Una Constitución productiva con sentido humano

Sí, en definitiva, es necesario que el Estado se ocupe con diligencia de las carencias más sentidas y urgentes de la población, en particular, de los más desfavorecidos

Estamos a unos cuantos meses de cumplir 100 años de la promulgación de la Constitución Política de los Estados Unidos Mexicanos de 1917, que con múltiples reformas, nos rige actualmente. Se trata de una celebración importante, que exige de nosotros una reflexión crítica más allá del entusiasmo.
La entonces nueva Carta Magna fue en cierta medida una reforma a la de 1857, que no modificó aspectos importantes como la forma de gobierno. Eso sí, tuvo cambios muy trascendentes que la llevaron a ser reconocida como una constitución social, la primera de su tiempo.

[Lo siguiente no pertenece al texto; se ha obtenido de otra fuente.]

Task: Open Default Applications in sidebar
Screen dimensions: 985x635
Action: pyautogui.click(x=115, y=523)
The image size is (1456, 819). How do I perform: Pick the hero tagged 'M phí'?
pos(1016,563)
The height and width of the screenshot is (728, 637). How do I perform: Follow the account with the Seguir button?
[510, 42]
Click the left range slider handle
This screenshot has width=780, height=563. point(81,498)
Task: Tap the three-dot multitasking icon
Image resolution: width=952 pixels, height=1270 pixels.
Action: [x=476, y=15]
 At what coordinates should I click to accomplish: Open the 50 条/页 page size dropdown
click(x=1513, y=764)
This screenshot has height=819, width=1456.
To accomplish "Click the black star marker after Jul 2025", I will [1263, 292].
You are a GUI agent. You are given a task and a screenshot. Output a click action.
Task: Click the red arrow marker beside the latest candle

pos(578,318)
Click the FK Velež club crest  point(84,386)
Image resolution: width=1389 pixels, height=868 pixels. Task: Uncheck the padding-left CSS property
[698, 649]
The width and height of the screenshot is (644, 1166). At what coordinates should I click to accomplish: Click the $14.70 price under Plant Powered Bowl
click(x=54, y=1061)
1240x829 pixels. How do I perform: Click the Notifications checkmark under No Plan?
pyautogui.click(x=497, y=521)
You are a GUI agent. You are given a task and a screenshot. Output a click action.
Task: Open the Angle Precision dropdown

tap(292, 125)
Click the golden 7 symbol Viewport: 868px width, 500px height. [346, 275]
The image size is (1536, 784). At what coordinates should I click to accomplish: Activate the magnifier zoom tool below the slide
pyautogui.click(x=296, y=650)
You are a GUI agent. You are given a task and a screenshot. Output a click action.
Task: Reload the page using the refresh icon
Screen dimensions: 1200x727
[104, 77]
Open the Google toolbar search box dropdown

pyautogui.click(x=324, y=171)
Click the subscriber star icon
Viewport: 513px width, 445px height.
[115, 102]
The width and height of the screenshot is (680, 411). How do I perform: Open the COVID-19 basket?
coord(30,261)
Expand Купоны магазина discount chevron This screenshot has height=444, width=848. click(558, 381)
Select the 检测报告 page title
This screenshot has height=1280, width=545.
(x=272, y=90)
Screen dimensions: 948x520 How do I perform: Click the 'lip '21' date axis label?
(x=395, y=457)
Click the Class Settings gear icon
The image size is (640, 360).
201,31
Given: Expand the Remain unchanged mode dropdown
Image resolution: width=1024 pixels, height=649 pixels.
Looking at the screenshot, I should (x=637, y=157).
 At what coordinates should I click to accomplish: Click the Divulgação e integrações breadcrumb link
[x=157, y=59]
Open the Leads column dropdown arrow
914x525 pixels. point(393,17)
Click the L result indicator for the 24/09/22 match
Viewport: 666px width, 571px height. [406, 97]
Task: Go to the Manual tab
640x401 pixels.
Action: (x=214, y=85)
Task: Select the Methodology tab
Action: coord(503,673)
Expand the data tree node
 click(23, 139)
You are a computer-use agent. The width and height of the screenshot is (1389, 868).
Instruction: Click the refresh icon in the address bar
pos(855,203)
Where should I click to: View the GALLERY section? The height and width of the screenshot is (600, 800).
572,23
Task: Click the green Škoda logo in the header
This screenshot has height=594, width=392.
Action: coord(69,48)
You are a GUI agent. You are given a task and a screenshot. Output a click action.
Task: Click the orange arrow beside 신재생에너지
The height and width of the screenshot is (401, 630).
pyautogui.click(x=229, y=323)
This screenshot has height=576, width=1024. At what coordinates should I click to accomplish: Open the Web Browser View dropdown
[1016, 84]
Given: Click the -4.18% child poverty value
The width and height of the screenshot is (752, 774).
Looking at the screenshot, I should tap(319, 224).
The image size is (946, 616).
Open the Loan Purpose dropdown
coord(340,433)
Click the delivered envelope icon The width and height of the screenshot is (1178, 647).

No obstante, nuestra realidad presente evidencia que el progreso y el desarrollo de la población, no dependen sólo de las buenas intenciones y propósitos de la legislación suprema. De hecho, su orientación estatista representó una carga muy pesada que hasta hace poco comenzamos a superar. No debemos dar marcha atrás.
Sí, en definitiva, es necesario que el Estado se ocupe con diligencia de las carencias más sentidas y urgentes de la población, en particular, de los más desfavorecidos. Desatenderlos sería caer en una irresponsabilidad que ninguna autoridad ni sociedad pueden permitirse, y menos aún, en un país en el que por desgracia seguimos padeciendo altos niveles de pobreza. Lo anterior sin olvidar que existe una brecha que se ensancha entre el desarrollo del norte y el centro respecto al sur.
Por ello —como se ha hecho en este sexenio— se requiere transitar de una visión asistencialista de los problemas sociales hacia soluciones de fondo y de largo plazo, centradas en el incremento de la productividad.
Hace falta todavía que soltemos amarras para pasar de una economía centrada en la participación protagónica del Estado, hacia una más competitiva, que fomente una mayor generación de riqueza y empleos gracias a la inversión productiva privada, nacional y extranjera.
Aunque así lo quisiéramos, el capital del país resulta insuficiente para crecer al ritmo que demanda la sociedad y que exige nuestra necesidad de abatir la pobreza en el menor tiempo posible.
En la actual administración federal, las reformas estructurales propuestas por el presidente Enrique Peña Nieto —discutidas, modificadas y más tarde aprobadas por ambas Cámaras del Congreso—, han avanzado en el sentido correcto.
El Estado sigue siendo —de acuerdo con el artículo 25 de la Carta Magna— el responsable de la rectoría del desarrollo nacional y esto es muy positivo. Sin embargo, no hay progreso posible sin la participación activa de la iniciativa privada en todos los sectores económicos, incluso —y sobre todo— en los considerados como estratégicos.
El costo de no haberlo hecho antes fue que durante más de tres décadas México se rezagó en productividad y competitividad en el contexto global. Esto tenía que acabar.
Un México productivo con responsabilidad social sólo puede alcanzarse si el gobierno deja de ser el principal actor económico para ocuparse de sus obligaciones fundamentales, como la de garantizar el imperio de la ley, la seguridad y dar certeza jurídica a los ciudadanos e inversionistas.
En ese contexto, este año resalta la promulgación de la nueva Ley Federal de Zonas Económicas Especiales, que permitirá atraer más inversión a los estados del sur.
A casi un centenario de vigencia, no hace falta pues una nueva Constitución, sino que la actual siga conduciéndonos hacia el México del siglo XXI. Necesitamos ser un país que impulse cada vez más a los emprendedores y haga frente a los desafíos de la competencia internacional. Conmemoremos el legado que ilustres mexicanos nos heredaron, y de la mano de la Constitución, evolucionemos para crecer, con sentido humano y productividad.